When you use find and the -regex option you’re in for a challenge. find allows you to use many different types of Regular Expressions and the differences sometimes make it really difficult and frustrating to get the regex you want to work. Just have a look here.

Most of the time it’s probably easier to use the globbing functionality of your shell rather than using find and regex. Especially ZSH is pretty good with globbing and bash also does its job very well. Since I’m using ZSH I tried to get rid of find and use my shell’s built-in globbing functionality. And what I came up with is so much better than that long line above:

$ ls **/*.r(ar|<-99>) | xargs du -ch
1000K example_dir/big_archive.r01
1000K example_dir/big_archive.r02
1000K example_dir/big_archive.r03
1000K example_dir/big_archive.r04
1000K example_dir/big_archive.r05
1000K example_dir/big_archive.rar
5.9M  total

That line recursively lists all files ending in either rar or r01 up to r99 and then passes them over to du. Easy to read, easy to understand and more importantly: easy to reuse.

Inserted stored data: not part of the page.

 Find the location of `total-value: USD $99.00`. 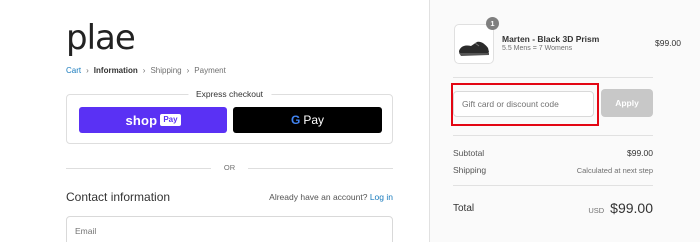

total-value: USD $99.00 is located at coordinates (620, 208).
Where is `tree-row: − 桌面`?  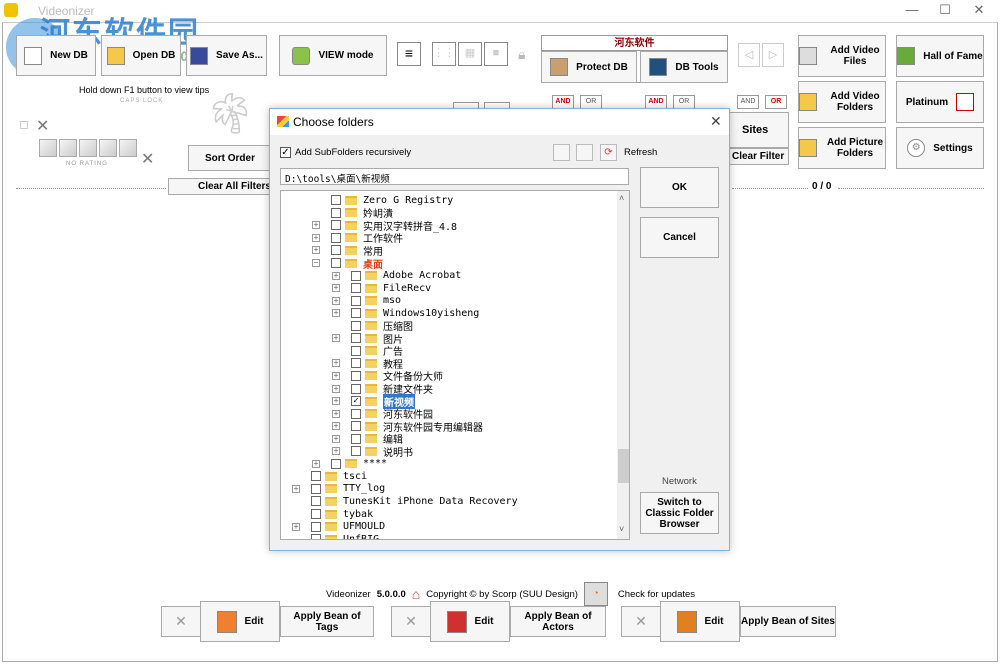 tree-row: − 桌面 is located at coordinates (348, 264).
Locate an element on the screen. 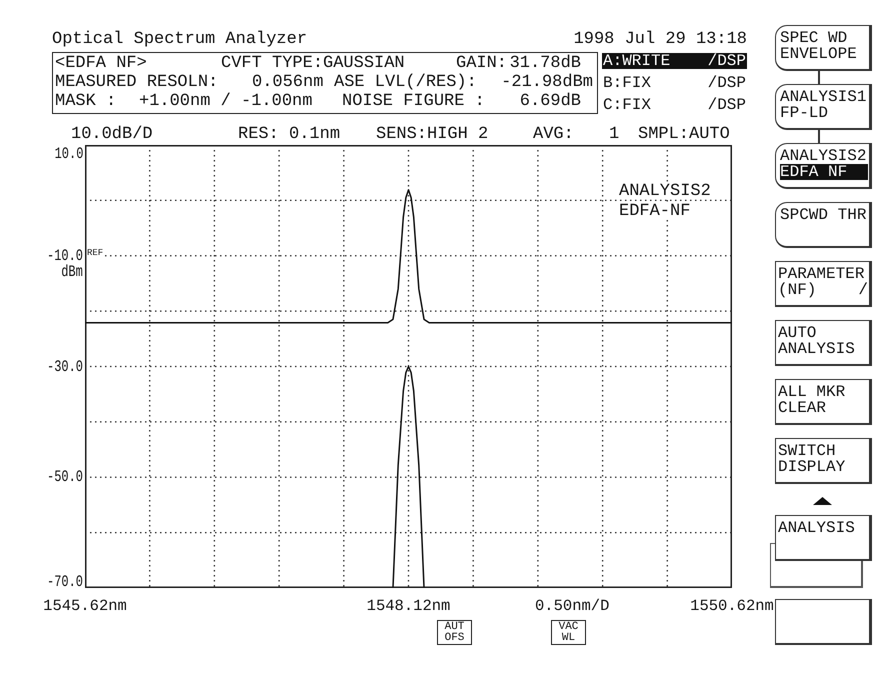 Image resolution: width=894 pixels, height=677 pixels. y-tick-label: -70.0 is located at coordinates (65, 582).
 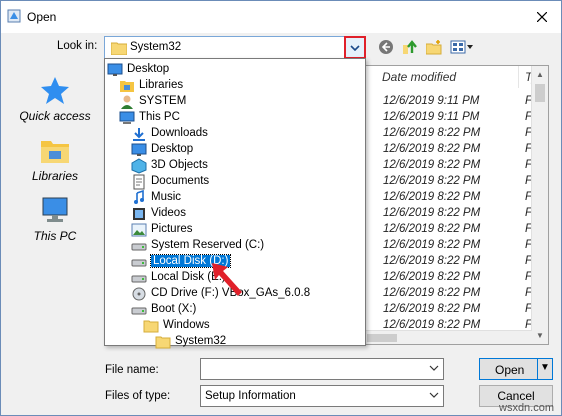 I want to click on dropdown-item-label: Videos, so click(x=168, y=213).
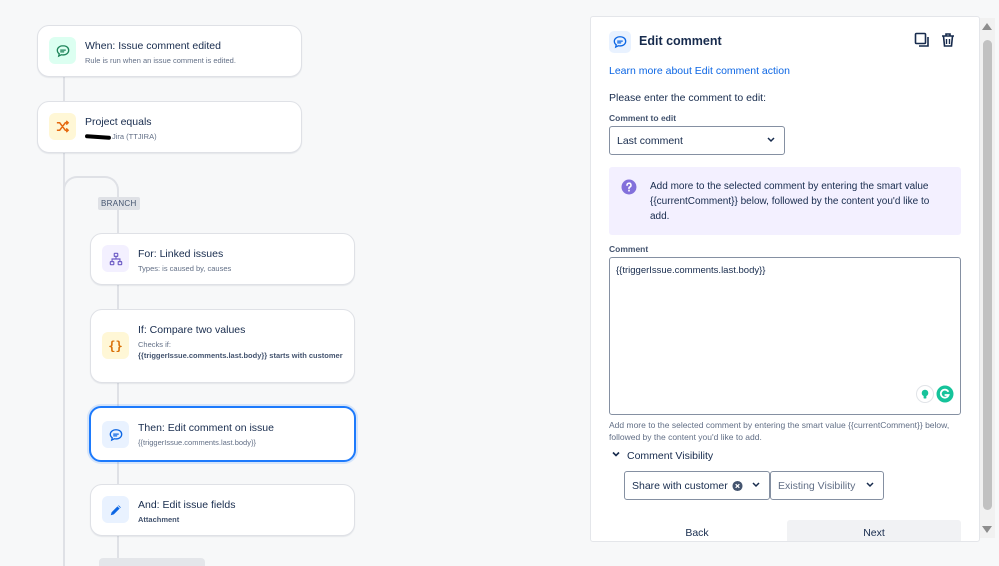  I want to click on branch-connector, so click(91, 196).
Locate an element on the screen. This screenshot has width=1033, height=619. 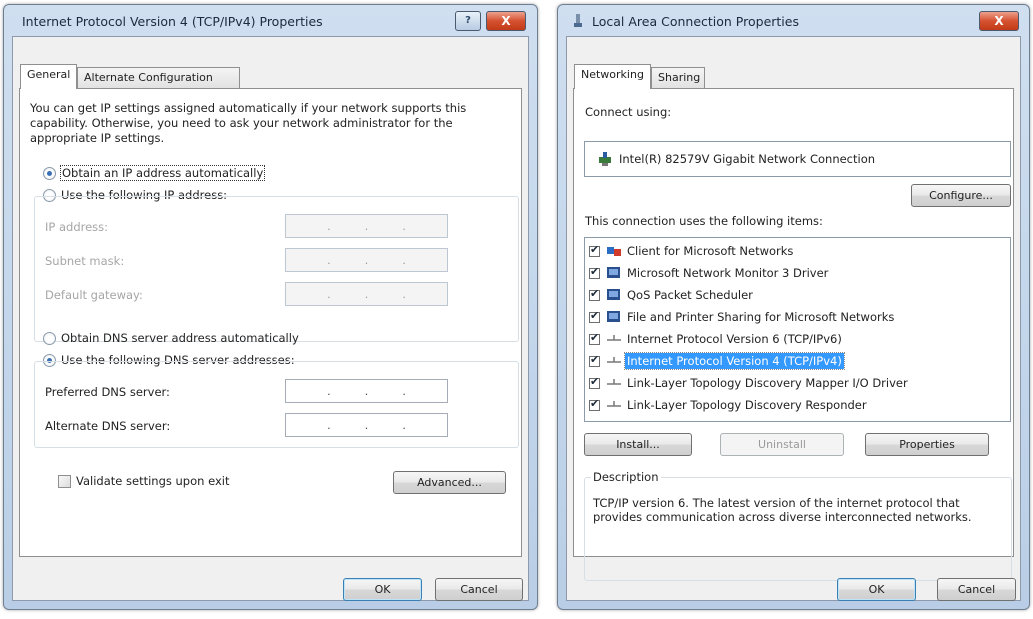
obtain-ip-auto-option: Obtain an IP address automatically is located at coordinates (154, 173).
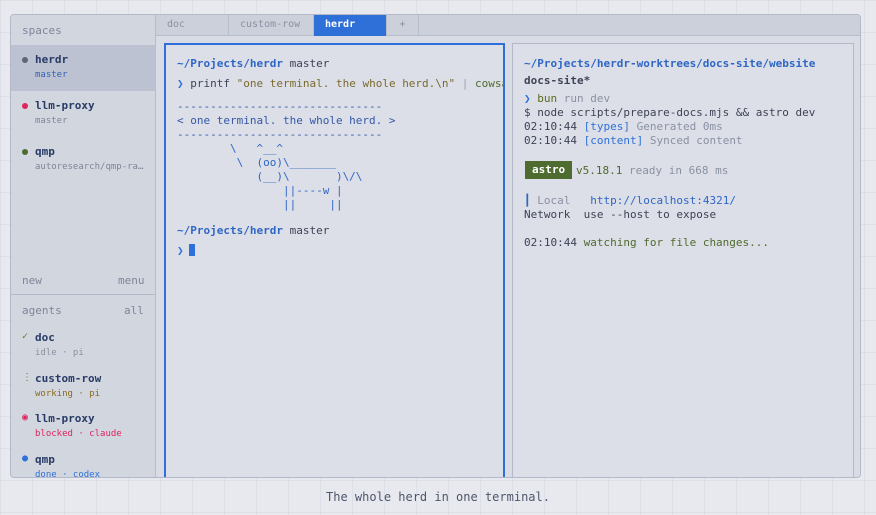 This screenshot has width=876, height=515. I want to click on agent-item-llm-proxy: ◉ llm-proxy blocked · claude, so click(83, 431).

There is a lot I learned on this ride and most importantly it was seeing the Unix philosophy in action:

“This is the Unix philosophy: Write programs that do one thing and do it well. Write programs to work together. Write programs to handle text streams, because that is a universal interface.” - Doug McIlroy

All of those programs work very well together, they are combinable, they are reusable and they do one thing well. And in this case du was that program that did the one thing I wanted to achieve very well and could be used to replace another complex “program”, if you want to call that line above a program.

That is not to say that complex command lines are always wrong to use, no. Sometimes you need that many programs to work together in order to get the desired output. And when that happens it’s great to see how good every tool is at doing its own job and which problems can be solved by combining them. And Unix pipes make it dead easy to combine them by offering a clean and easy to understand inteface.

Seeing that philosophy in action shows extremely well how much code and programs can profit from complying with it.